## [Task brief]
Copy out exactly the lines from the one containing "You are a GUI" through the end of the records, and no pictures.

BEGIN

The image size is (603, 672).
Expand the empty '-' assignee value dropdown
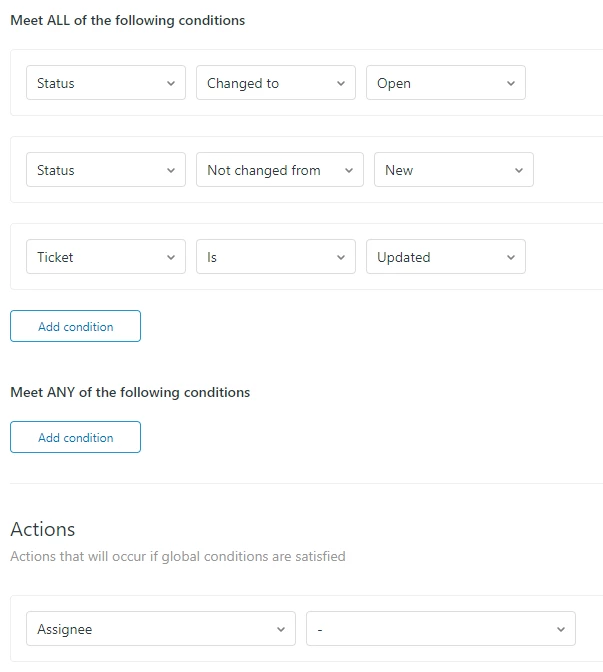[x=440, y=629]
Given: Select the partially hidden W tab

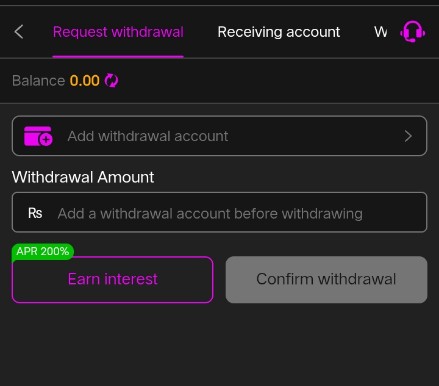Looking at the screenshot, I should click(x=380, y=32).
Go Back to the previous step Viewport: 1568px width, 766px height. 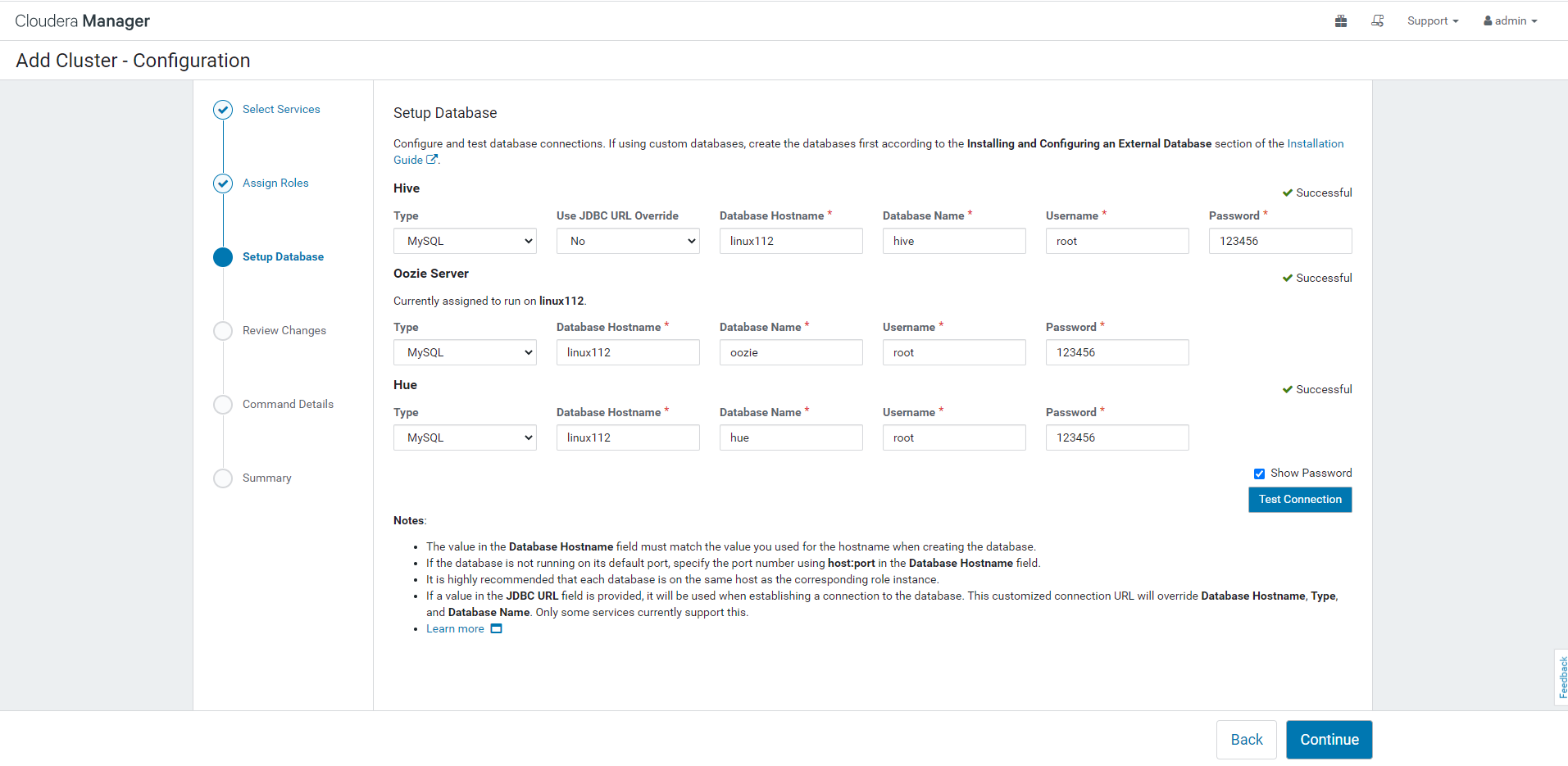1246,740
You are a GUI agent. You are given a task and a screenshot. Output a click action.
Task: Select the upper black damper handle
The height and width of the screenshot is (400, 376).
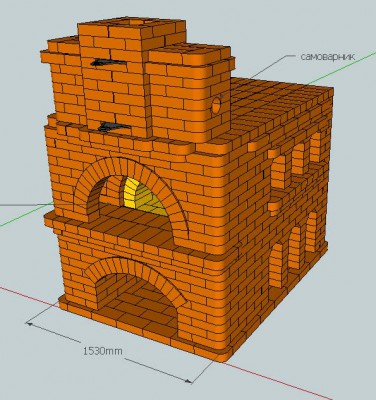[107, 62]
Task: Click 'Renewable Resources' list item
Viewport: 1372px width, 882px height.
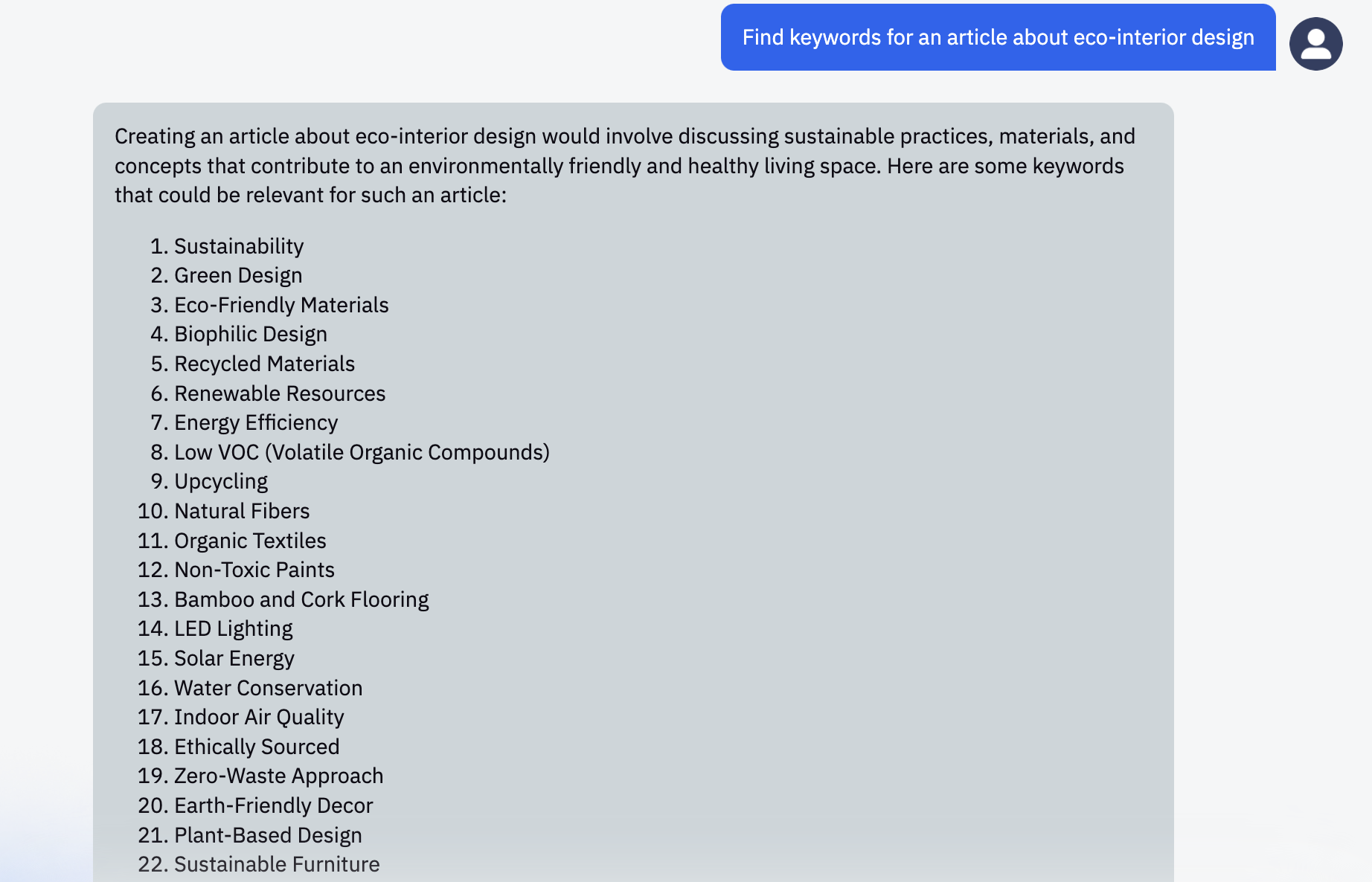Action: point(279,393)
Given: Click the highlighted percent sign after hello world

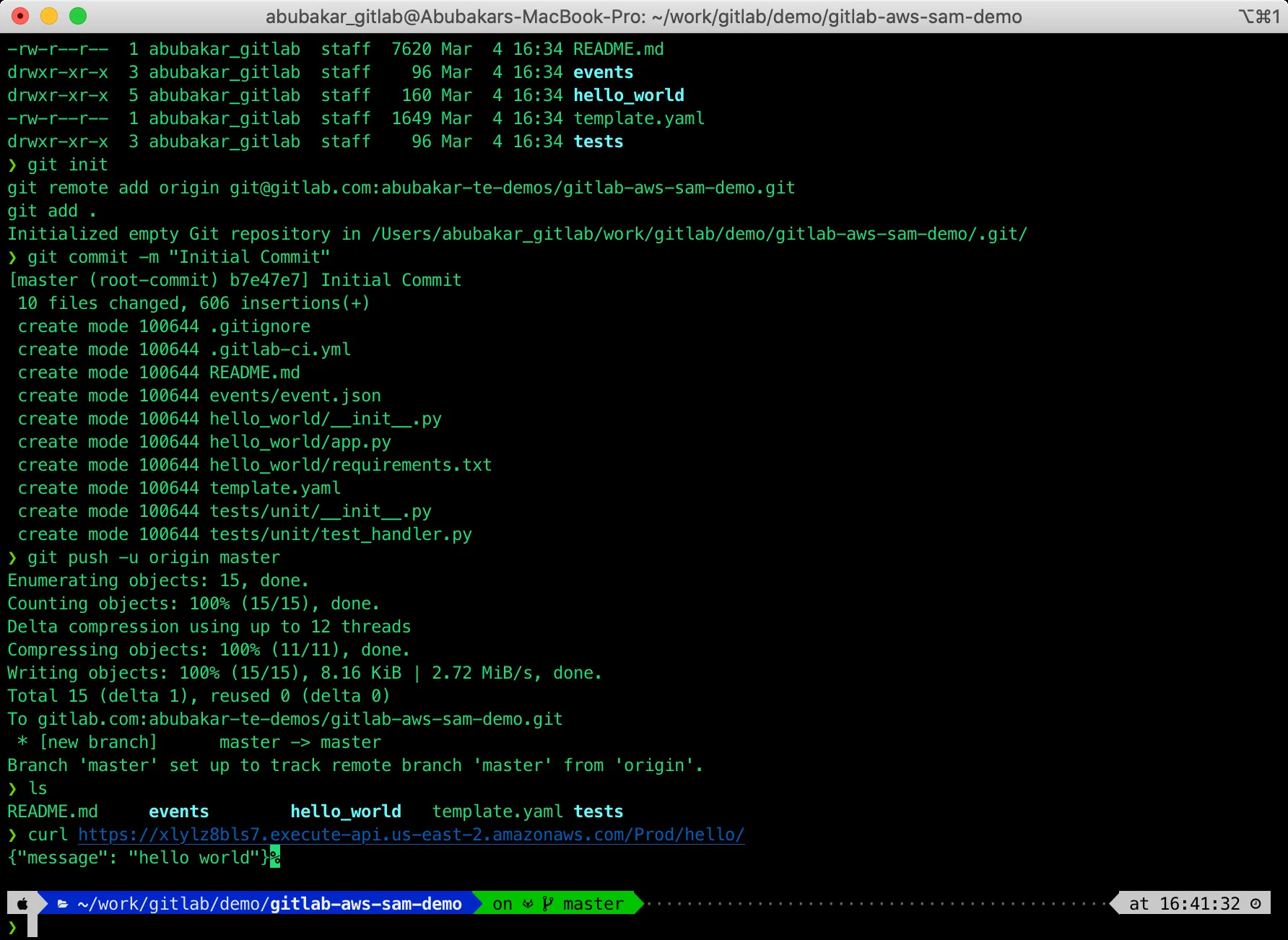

END

## [Answer to this task]
You are a GUI agent. You are given a task and a screenshot. Output a click action.
Task: Select the upper black damper handle
The height and width of the screenshot is (400, 376).
[107, 62]
Task: Click 'Renewable Resources' list item
Viewport: 1372px width, 882px height.
Action: point(279,393)
Given: Click the highlighted percent sign after hello world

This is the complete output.